**PASSAGE SHOWN**

— start —

Celonis wants to be the roadmap to rebuild workflows for agentic AI

Aerial view of a highway splitting into two directions through a dense green forest, symbolizing a crossroads or decision poi
Photo by Unsplash Community for Unsplash+

Celonis is probably not a household name, but the German process mining company helps large organizations uncover inefficiencies in business workflows and optimize operations using data and AI.

It's a tall order, but it could also be a key piece of the agentic puzzle. If the idea is to reinvent enterprise workflows for an agentic world, it requires understanding these workflows and where bottlenecks happen. This is where Celonis comes in, translating complex operations into an understandable visual map.

Company founder and CEO Alex Rinke believes process and intelligence are inextricably linked. “In our view, there's no AI without PI (process intelligence),” Rinke told FastForward.

He points out that consumers and businesses have profoundly different requirements when it comes to AI. “The enterprise needs the inputs to actually have the right context, and it needs to have the understanding of the process,” he said. But it doesn’t stop there. “You also need observability on the back end to really make sure you understand how the new process is working,” he said.

That is even more important when it comes to agents operating independently of human input. You have to be able to audit them.

Grounding agents with a graph

Last week at the company's Celosphere customer conference, it announced several major enhancements to the Celonis platform. This included updates to the Intelligence Graph, the company first announced two years ago. The graph helps companies see connections between different parts of workflows and across them, which could have tremendous value with agents.

"We now have over 60 different processes and combinations out-of-the-box in our process intelligence graph," Rinke said. This includes connectors to common enterprise software like SAP, Salesforce, Snowflake and Databricks — and the company is seeing momentum for this approach. "We tripled the number of customers to over 300 now that use our process intelligence graph, and I'm talking large enterprise, like Global 2000-type customers," he said.

— end —

(Text and element-pointing records)
— start —

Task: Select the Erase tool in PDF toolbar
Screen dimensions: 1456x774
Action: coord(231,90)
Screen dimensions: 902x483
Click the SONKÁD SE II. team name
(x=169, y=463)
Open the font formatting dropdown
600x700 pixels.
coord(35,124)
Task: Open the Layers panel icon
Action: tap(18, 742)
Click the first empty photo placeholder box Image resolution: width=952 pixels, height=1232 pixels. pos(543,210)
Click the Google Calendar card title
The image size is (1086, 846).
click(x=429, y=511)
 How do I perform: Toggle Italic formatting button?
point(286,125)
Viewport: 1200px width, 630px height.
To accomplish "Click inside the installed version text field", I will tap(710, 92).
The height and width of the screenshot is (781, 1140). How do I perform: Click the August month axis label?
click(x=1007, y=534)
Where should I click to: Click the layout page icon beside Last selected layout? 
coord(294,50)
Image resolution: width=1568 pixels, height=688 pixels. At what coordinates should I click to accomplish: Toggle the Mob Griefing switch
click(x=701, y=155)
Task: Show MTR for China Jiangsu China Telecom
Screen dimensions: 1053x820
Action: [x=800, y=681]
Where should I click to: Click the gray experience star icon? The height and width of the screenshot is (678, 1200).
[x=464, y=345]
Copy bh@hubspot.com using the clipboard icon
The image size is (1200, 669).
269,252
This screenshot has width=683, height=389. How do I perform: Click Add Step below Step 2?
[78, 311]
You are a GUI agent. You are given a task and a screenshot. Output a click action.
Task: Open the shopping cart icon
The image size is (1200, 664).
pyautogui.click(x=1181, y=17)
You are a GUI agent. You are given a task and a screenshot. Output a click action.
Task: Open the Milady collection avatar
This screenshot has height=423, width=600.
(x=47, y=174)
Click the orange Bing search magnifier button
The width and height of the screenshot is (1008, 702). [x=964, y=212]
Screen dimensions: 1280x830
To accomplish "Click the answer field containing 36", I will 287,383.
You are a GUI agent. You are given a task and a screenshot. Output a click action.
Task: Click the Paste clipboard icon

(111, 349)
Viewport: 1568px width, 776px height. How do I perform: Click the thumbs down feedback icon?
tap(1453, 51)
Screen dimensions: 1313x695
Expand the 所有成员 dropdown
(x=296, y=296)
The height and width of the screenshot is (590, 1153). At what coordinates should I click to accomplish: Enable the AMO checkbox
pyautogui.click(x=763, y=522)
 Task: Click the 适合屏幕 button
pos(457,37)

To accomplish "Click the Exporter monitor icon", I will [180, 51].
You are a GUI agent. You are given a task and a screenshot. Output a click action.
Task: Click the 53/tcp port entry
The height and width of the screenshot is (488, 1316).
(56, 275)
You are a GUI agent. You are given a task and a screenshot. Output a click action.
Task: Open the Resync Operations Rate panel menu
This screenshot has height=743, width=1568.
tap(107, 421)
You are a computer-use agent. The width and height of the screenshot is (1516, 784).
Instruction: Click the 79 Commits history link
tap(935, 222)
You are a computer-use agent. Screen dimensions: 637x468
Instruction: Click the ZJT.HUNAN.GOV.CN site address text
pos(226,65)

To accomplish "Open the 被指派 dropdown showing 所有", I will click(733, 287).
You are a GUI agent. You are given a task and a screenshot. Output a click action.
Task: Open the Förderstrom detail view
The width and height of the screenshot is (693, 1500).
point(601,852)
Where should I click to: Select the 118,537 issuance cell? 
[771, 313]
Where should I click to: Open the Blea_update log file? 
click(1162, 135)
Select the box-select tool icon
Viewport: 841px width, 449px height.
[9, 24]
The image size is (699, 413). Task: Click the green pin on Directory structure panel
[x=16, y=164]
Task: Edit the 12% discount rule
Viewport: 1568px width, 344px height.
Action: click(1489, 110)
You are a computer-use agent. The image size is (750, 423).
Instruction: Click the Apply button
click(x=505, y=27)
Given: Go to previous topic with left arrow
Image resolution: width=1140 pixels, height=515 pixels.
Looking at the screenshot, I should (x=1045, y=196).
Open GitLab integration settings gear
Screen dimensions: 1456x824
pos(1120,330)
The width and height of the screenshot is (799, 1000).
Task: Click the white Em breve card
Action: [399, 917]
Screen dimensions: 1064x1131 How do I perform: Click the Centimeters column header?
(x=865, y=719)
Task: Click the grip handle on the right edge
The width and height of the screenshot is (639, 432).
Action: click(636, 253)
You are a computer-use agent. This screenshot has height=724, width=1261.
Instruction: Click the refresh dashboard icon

— end —

**WHAT YOU NEED TO DO**
[1] Please list the enterprise software products that the Celonis article names as having connectors to the process intelligence graph.
[2] Write the next paragraph of the Celonis article, picking up after its last sentence.
The material has no connection to the Celonis article.

**WRITTEN ANSWERS**
[1] SAP, Salesforce, Snowflake, Databricks

[2]
Holger Mueller, an analyst at Constellation Research, says all AI needs grounding, a link to real-world data to ensure its outputs are reliable and relevant, and the graph is the way that Celonis is doing that. “A process intelligence graph can provide grounding for an agent, but it is more than that,” Mueller said. “It also can tell agents what needs to be done, turning agents from probabilistic to deterministic for the right processes.”

Abstract 3D visualization of interconnected white lines and dots on a black background, resembling a digital network or data graph structure.
Image courtesy of Celonis

He says that execs want deterministic processes with high quality outcomes. The observability piece can ensure that happens. “You still need the observability across this new [agentic] process to really understand if it’s performing, where it is in the flow, where there’s an issue, and if you need to reconfigure it,” Rinke said.

That may not have been the original idea when Rinke launched Celonis in 2011, but as the enterprise tech landscape has evolved, being able to understand and observe how work flows through an organization has become increasingly important.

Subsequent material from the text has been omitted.